I found the paper took about as long to read as the blog post and is more informative:
https://arxiv.org/pdf/2301.10191
It is about estimating the cardinality of a set of elements derived from a stream. The algorithm is so simple, you can code it and play with it whilst you read the paper.
The authors are explicit about the target audience and purpose for the algorithm: undergraduates and textbooks.
If you refer to the subtitle of the paper - An Algorithm for the (Text) Book - I think that is actually a reference to something *Paul Erdos allegedly said about some proofs are so elegant in their simplicity and beauty that they are "from The Book", like representing some divine Platonic ideal.
Given that Knuth himself reviewed it, he might have remarked that this was one of those algorithms! Perhaps the authors decided to include it in the title as a not-so-humble brag (which would be well-earned if that's the case!)
edit: originally this comment said Knuth was the one who said this about some algorithms being from The Book, but that was my faulty memory.
From the abstract: "... All the current state-of-the-art algorithms are, however, beyond the reach of an undergraduate textbook owing to their reliance on the usage of notions such as pairwise independence and universal hash functions. We present a simple, intuitive, sampling-based space-efficient algorithm whose description and the proof are accessible to undergraduates with the knowledge of basic probability theory ...."
This is really twisting it, I don't find pairwise indepedence to be more advanced than applying a Chernoff bound.

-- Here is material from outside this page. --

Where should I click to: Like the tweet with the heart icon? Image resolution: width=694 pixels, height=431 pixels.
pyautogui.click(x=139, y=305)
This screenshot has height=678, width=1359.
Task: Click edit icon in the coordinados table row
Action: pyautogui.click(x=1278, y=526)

In this problem it'd mostly be the difference of using a Cherbyshev type bound or Chernoff bound.
Pairwise independence is to give the algorithm stronger guarantees and let it work with a simple hash function like ax+b, otherwise probably most existing algorithms can be simplified in the same way. The most similar algorithm is BJKST, which is almost identical except for specifyimg the sampling mechanism to require less randomness.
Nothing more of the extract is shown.